> **TASKS TO COMPLETE**:
1) Answer these questions about the thread on copying uninitialized memory:
(a) Which member does the MathProblem constructor initialize, and to what value?
(b) What tool does the author use to detect erroneous use of uninitialized variables?
(c) What call is given for moving the object into a container?
2) Write out the rows from the line with "This screenshot has width=241, height=135." up to and including the line with "pos(248,576)", reproducing them character for character.

> **SELECTION**:
%%
Why (if that is the case) does the standard say that copying uninitialized memory with memcpy is UB?

Question

When a class member cannot have a sensible meaning at the moment of construction, I don't initialize it. Obviously that only applies to POD types, you cannot NOT initialize an object with constructors.

The advantage of that, apart from saving CPU cycles initializing something to a value that has no meaning, is that I can detect erroneous usage of these variables with valgrind; which is not possible when I'd just give those variables some random value.

For example,

struct MathProblem {
  bool finished;
  double answer;

  MathProblem() : finished(false) { }
};

Until the math problem is solved (finished) there is no answer. It makes no sense to initialize answer in advance (to -say- zero) because that might not be the answer. answer only has a meaning after finished was set to true.

Usage of answer before it is initialized is therefore an error and perfectly OK to be UB.

However, a trivial copy of answer before it is initialized is currently ALSO UB (if I understand the standard correctly), and that doesn't make sense: the default copy and move constructor should simply be able to make a trivial copy (aka, as-if using memcpy), initialized or not: I might want to move this object into a container:

v.push_back(MathProblem());

and then work with the copy inside the container.
%%
> **STORED DATA**:
%%
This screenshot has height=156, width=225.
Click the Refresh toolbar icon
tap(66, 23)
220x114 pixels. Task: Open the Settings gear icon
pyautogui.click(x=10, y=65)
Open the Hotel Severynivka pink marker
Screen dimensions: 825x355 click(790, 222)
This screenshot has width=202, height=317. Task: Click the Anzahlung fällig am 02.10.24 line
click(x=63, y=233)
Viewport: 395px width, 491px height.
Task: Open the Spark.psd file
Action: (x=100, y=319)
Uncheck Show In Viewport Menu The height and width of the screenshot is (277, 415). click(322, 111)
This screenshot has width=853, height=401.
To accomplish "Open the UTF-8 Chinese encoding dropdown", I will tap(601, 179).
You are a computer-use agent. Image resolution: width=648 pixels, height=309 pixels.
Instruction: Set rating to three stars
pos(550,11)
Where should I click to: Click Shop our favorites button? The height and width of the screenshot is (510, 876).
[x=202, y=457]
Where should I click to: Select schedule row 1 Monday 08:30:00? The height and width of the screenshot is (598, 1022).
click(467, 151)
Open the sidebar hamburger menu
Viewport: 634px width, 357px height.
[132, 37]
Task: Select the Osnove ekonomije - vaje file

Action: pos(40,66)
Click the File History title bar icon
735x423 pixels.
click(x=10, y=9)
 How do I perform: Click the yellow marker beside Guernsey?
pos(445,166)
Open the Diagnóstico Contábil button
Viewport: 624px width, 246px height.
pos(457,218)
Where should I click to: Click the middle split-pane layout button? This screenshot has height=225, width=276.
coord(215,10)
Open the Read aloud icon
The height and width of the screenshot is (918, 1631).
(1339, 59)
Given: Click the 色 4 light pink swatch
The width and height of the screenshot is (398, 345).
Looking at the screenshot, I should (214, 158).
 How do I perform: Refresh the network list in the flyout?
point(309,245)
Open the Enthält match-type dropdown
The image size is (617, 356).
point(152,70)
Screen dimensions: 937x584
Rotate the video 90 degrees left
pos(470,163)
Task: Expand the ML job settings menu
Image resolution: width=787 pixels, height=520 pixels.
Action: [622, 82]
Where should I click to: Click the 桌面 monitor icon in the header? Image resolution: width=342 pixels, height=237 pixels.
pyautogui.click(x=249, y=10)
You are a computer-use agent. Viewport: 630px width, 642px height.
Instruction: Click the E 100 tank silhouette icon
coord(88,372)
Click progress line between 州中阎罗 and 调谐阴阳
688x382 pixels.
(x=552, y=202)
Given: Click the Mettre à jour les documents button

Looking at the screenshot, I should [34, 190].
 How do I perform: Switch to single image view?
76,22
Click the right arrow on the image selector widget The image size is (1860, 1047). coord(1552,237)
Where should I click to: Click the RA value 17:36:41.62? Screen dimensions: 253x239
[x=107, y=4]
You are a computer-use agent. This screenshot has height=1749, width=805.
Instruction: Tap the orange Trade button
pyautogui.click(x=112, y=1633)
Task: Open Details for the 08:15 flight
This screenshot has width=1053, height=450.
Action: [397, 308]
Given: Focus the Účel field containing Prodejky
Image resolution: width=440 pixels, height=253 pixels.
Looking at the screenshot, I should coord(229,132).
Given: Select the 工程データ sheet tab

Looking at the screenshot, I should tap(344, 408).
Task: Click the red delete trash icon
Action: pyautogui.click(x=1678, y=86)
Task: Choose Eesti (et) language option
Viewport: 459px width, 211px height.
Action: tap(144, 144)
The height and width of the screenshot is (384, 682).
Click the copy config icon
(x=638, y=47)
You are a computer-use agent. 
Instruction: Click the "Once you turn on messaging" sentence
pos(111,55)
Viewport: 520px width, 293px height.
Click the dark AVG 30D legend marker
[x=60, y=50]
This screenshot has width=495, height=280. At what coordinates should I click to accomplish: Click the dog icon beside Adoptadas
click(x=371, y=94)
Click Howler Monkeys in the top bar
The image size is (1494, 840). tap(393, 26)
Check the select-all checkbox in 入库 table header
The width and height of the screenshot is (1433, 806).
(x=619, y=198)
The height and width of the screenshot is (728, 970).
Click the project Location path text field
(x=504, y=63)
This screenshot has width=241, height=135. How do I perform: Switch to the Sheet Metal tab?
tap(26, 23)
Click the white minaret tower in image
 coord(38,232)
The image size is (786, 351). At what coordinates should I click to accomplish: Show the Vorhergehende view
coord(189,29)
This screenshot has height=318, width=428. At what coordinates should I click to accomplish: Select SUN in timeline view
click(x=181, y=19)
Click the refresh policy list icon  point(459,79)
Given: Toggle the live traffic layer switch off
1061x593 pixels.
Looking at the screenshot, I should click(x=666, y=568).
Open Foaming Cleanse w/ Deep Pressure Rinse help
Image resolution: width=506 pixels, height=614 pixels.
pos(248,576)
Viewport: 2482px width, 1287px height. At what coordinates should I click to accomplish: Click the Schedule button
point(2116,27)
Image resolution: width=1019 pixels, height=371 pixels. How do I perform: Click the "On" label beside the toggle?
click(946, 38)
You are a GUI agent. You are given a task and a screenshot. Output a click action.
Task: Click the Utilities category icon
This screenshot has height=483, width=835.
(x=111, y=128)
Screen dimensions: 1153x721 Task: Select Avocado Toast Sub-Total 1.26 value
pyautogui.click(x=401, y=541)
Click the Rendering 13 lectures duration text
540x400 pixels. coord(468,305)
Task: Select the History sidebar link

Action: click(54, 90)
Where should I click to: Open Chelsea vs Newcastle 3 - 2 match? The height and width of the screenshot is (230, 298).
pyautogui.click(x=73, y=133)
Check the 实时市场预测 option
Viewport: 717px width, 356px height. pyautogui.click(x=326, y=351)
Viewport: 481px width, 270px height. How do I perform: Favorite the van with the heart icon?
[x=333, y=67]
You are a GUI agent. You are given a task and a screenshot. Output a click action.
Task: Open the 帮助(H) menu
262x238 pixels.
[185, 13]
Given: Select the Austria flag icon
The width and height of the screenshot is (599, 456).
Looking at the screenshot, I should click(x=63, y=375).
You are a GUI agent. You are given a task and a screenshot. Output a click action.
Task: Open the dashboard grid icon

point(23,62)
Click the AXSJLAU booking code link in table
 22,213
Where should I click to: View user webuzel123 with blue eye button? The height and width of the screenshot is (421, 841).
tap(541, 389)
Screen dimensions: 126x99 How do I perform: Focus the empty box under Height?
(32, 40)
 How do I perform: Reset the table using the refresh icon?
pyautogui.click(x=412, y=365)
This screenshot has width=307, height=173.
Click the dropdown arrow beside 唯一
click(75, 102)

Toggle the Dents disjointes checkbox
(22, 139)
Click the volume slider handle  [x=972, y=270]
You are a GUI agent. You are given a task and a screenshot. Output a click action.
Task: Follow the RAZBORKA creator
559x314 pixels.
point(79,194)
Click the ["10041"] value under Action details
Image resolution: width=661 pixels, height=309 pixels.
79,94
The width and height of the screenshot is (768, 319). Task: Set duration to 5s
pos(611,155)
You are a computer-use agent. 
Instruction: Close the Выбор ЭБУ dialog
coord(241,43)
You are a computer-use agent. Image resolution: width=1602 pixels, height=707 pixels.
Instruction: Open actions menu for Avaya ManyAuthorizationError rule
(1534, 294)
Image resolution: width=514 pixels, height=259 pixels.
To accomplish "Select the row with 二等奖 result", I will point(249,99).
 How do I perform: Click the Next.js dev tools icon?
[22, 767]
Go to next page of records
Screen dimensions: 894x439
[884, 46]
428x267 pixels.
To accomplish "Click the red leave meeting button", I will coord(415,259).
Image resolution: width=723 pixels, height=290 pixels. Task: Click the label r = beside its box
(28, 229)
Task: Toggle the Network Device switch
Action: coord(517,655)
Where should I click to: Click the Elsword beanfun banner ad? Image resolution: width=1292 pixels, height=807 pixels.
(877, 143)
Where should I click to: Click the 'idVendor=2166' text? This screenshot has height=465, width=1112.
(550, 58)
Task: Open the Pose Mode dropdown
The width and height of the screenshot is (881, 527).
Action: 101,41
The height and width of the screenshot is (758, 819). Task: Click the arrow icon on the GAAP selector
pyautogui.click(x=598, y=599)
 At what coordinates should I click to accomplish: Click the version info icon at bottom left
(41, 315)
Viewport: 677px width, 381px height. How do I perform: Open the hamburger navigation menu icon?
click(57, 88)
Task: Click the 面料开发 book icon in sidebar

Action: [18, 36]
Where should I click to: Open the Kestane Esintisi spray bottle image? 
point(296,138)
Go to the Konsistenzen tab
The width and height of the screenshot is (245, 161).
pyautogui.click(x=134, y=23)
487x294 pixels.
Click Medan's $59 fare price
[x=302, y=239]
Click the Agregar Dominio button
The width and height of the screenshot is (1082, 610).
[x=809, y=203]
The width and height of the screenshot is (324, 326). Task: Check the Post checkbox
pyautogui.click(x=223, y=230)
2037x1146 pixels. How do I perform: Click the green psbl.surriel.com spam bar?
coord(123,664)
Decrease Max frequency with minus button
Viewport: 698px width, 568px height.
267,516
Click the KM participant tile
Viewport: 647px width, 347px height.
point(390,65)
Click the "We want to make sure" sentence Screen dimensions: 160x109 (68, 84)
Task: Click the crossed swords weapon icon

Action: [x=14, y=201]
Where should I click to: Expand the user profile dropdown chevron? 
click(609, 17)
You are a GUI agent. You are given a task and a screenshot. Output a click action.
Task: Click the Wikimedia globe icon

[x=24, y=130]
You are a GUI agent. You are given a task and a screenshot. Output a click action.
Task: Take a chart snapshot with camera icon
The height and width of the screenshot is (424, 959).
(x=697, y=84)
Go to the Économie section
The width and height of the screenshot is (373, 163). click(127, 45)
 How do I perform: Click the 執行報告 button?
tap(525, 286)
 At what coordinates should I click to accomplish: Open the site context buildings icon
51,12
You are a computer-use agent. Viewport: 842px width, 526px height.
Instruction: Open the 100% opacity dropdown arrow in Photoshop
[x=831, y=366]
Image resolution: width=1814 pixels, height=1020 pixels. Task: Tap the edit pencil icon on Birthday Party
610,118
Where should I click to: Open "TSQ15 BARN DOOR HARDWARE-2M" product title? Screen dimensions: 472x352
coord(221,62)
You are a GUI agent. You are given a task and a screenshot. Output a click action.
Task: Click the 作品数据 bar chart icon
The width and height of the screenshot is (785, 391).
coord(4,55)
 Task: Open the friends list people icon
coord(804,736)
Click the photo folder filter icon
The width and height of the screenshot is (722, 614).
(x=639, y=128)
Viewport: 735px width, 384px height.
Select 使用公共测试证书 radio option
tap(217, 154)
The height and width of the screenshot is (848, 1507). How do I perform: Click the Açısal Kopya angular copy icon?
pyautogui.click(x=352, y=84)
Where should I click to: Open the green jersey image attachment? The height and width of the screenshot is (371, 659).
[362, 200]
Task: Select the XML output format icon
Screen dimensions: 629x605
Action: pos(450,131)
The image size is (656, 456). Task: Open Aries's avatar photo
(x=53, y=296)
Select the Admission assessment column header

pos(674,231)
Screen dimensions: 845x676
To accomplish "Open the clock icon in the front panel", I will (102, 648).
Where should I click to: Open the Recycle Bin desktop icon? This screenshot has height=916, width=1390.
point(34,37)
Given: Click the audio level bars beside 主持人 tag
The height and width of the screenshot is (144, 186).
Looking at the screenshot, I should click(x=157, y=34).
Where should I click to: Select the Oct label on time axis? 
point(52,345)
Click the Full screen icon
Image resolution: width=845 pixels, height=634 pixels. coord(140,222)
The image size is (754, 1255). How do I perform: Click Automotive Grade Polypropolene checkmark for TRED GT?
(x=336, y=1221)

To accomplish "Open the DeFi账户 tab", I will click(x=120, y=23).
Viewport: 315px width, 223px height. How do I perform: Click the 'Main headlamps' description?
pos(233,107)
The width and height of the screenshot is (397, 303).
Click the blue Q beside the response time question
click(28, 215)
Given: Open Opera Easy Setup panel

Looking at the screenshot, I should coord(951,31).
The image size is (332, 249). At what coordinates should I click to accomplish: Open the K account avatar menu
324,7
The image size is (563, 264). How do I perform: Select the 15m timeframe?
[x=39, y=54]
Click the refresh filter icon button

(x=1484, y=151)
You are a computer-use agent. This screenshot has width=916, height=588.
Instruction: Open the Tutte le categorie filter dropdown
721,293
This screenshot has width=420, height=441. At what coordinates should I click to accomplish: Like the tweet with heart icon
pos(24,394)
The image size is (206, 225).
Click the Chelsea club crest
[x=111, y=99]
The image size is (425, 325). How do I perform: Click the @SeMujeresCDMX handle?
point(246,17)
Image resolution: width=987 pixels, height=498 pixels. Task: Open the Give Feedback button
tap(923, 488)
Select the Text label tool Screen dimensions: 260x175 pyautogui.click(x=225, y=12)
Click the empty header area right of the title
%%
> **SOLUTIONS IN ORDER**:
1)
(a) finished, to false
(b) valgrind
(c) v.push_back(MathProblem());

2)
This screenshot has width=241, height=135. How do I perform: Switch to the Sheet Metal tab?
tap(26, 23)
Click the white minaret tower in image
 coord(38,232)
The image size is (786, 351). At what coordinates should I click to accomplish: Show the Vorhergehende view
coord(189,29)
This screenshot has height=318, width=428. At what coordinates should I click to accomplish: Select SUN in timeline view
click(x=181, y=19)
Click the refresh policy list icon  point(459,79)
Given: Toggle the live traffic layer switch off
1061x593 pixels.
Looking at the screenshot, I should click(x=666, y=568).
Open Foaming Cleanse w/ Deep Pressure Rinse help
Image resolution: width=506 pixels, height=614 pixels.
pos(248,576)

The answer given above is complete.